Sci Rep
Department of Cardiovascular Medicine, Graduate School of Medicine, The University of Tokyo, Tokyo, Japan.
Published: December 2017
Dilated cardiomyopathy (DCM) is a primary cause of heart failure, life-threatening arrhythmias, and cardiac death. Pathogenic mutations have been identified at the loci of more than 50 genes in approximately 50% of DCM cases, while the etiologies of the remainder have yet to be determined. In this study, we applied whole exome sequencing in combination with segregation analysis to one pedigree with familial DCM, and identified a read-through mutation (c.2459 A > C; p.*820Sext*19) in the myosin light chain kinase 3 gene (MYLK3). We then conducted MYLK3 gene screening of 15 DCM patients (7 familial and 8 sporadic) who were negative for mutation screening of the previously-reported cardiomyopathy-causing genes, and identified another case with a MYLK3 frameshift mutation (c.1879_1885del; p.L627fs*41).
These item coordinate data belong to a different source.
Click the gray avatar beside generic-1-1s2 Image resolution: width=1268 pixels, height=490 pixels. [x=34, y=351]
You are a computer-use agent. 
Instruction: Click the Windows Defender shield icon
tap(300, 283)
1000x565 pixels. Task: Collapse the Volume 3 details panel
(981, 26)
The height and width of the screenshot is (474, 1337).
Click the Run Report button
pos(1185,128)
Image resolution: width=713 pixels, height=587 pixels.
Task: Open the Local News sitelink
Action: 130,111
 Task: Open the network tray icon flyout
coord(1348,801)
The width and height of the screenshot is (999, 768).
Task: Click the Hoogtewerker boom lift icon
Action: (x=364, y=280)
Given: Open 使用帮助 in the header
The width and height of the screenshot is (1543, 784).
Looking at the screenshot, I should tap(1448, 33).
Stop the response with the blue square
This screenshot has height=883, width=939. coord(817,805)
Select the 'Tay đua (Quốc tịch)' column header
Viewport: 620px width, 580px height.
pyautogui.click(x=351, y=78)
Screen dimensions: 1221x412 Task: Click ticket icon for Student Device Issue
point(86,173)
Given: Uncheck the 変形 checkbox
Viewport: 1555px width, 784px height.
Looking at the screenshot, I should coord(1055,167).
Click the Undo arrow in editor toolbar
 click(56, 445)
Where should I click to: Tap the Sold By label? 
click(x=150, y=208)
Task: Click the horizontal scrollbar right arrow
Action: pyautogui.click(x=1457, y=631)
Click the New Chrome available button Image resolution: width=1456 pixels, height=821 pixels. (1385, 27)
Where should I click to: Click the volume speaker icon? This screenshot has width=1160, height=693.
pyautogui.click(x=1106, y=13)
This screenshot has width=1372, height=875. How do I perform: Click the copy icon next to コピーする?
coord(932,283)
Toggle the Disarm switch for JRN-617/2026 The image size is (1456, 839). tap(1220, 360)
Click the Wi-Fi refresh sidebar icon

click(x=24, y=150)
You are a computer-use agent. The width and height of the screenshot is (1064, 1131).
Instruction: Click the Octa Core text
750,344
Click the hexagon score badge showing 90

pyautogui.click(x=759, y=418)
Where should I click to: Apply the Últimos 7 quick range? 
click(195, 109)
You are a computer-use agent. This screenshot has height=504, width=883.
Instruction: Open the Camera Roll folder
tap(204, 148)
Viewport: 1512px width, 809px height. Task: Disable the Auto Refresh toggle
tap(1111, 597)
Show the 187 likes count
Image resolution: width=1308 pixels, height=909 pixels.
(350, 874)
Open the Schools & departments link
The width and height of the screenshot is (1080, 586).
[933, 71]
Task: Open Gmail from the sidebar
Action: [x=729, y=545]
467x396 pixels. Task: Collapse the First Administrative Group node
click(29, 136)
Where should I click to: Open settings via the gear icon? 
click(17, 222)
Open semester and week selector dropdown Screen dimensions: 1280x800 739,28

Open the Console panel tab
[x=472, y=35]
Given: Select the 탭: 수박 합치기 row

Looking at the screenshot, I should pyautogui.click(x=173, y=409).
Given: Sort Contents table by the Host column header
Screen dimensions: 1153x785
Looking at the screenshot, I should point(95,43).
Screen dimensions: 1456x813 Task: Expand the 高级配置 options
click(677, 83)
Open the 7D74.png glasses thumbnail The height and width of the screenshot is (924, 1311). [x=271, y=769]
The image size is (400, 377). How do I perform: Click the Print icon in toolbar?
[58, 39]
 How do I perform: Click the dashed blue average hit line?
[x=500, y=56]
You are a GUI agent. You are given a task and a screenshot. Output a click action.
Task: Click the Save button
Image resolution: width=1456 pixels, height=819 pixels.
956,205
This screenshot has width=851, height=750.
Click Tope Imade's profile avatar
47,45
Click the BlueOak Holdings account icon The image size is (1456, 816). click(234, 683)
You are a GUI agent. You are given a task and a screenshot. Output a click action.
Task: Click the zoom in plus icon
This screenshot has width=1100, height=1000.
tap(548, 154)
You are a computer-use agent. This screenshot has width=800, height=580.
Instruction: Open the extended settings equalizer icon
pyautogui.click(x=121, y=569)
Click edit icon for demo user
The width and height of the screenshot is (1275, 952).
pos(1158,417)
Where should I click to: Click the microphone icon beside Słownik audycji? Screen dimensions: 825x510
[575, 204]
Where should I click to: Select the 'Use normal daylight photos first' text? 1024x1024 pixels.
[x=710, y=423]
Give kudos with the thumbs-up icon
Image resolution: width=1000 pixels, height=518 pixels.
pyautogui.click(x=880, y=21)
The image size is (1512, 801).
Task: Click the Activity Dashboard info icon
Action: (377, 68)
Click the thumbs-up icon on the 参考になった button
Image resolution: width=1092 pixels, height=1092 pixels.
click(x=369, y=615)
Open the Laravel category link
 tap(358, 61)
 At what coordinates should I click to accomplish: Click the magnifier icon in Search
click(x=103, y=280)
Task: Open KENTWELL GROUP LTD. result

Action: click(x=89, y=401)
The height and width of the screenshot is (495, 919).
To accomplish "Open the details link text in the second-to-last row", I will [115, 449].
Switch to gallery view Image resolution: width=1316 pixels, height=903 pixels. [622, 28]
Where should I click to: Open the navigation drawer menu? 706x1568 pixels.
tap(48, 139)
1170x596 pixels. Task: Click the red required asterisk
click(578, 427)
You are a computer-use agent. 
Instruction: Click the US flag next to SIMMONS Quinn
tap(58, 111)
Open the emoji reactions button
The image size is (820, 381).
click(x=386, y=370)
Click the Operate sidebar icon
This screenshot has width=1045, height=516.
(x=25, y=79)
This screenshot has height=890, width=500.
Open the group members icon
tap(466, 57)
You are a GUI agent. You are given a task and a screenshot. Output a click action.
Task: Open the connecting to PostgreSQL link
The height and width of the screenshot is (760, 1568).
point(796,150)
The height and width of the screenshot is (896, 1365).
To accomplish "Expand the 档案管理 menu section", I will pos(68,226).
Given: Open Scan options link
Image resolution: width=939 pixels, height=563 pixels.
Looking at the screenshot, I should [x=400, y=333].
In vitro experiments and immunohistochemistry suggested that the MYLK3 mutations identified in this study result in markedly reduced levels of protein expression and myosin light chain 2 phosphorylation. This is the first report that MYLK3 mutations can cause DCM in humans. The clinical phenotypes of DCM patients were consistent with MYLK3 loss-of-function mouse and zebrafish models in which cardiac enlargement and heart failure are observed. Our findings highlight an essential role for cardiac myosin light chain kinase in the human heart.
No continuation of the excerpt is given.